In one embodiment, the computer program when executed by the processor further performs the steps of: extracting voltage waveform data and current waveform data of a load to be identified in a period; respectively carrying out normalization processing on the voltage waveform data and the current waveform data to obtain normalized voltage waveform data and normalized current waveform data; and mapping the normalized voltage waveform data and the normalized current waveform data to the initial V-I track matrix to obtain a V-I track matrix corresponding to the load to be identified.

In one embodiment, the computer program when executed by the processor further performs the steps of: converting a time domain signal of a current waveform of a load to be identified in a period into a frequency domain signal through fast Fourier transform; and acquiring the current higher harmonic additional characteristics corresponding to the load to be identified according to the frequency domain signal.

In one embodiment, the computer program when executed by the processor further performs the steps of: constructing a supplementary characteristic matrix according to the power characteristics and the current higher harmonic wave additional characteristics; and splicing the V-I track matrix and the supplementary feature matrix to obtain a mixed feature matrix.

In one embodiment, the computer program when executed by the processor further performs the steps of: normalizing the power characteristic and the current higher harmonic wave additional characteristic to obtain a normalized characteristic value; converting the normalized characteristic value into a binary characteristic value; and according to the preset characteristic sequence, sequentially filling the binary characteristic values into the initial characteristic matrix to obtain a supplementary characteristic matrix.

In one embodiment, the computer program when executed by the processor further performs the steps of: acquiring two-dimensional image data corresponding to the mixed characteristic matrix; and extracting image features corresponding to the two-dimensional image data through a preset convolutional neural network, and acquiring a load identification result corresponding to the load to be identified according to the image features.

It will be understood by those skilled in the art that all or part of the processes of the methods of the embodiments described above can be implemented by hardware related to instructions of a computer program, which can be stored in a non-volatile computer-readable storage medium, and when executed, can include the processes of the embodiments of the methods described above. Any reference to memory, storage, database or other medium used in the embodiments provided herein can include at least one of non-volatile and volatile memory.
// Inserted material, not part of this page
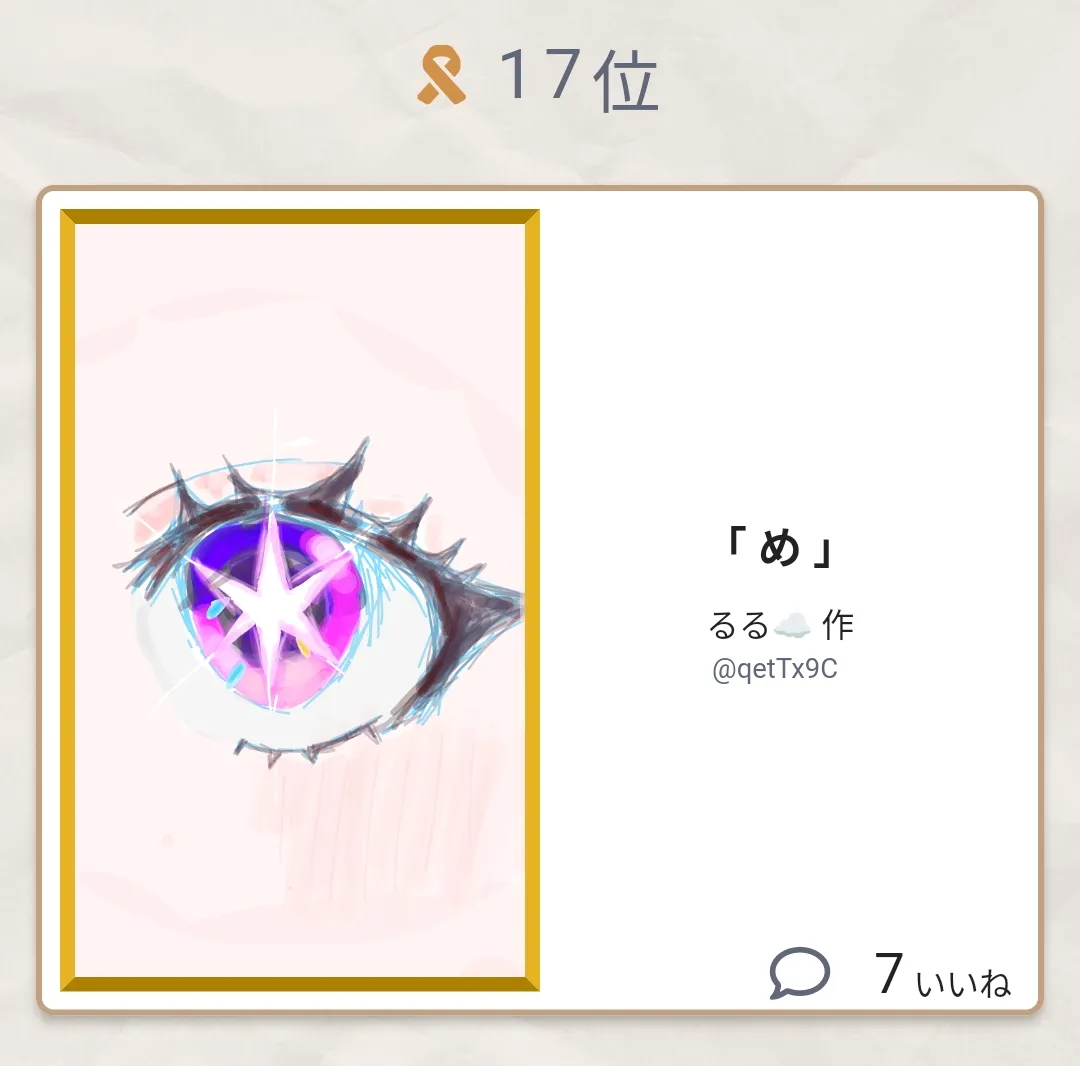Click the 作 label after the author name
This screenshot has width=1080, height=1066.
point(838,626)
Non-volatile Memory may include Read-Only Memory (ROM), magnetic tape, floppy disk, flash Memory, optical storage, or the like. Volatile Memory can include Random Access Memory (RAM) or external cache Memory. By way of illustration and not limitation, RAM can take many forms, such as Static Random Access Memory (SRAM) or Dynamic Random Access Memory (DRAM), among others.

The technical features of the above embodiments can be arbitrarily combined, and for the sake of brevity, all possible combinations of the technical features in the above embodiments are not described, but should be considered as the scope of the present specification as long as there is no contradiction between the combinations of the technical features.

The above examples only express several embodiments of the present application, and the description thereof is more specific and detailed, but not construed as limiting the scope of the invention. It should be noted that, for a person skilled in the art, several variations and modifications can be made without departing from the concept of the present application, which falls within the scope of protection of the present application. Therefore, the protection scope of the present patent shall be subject to the appended claims.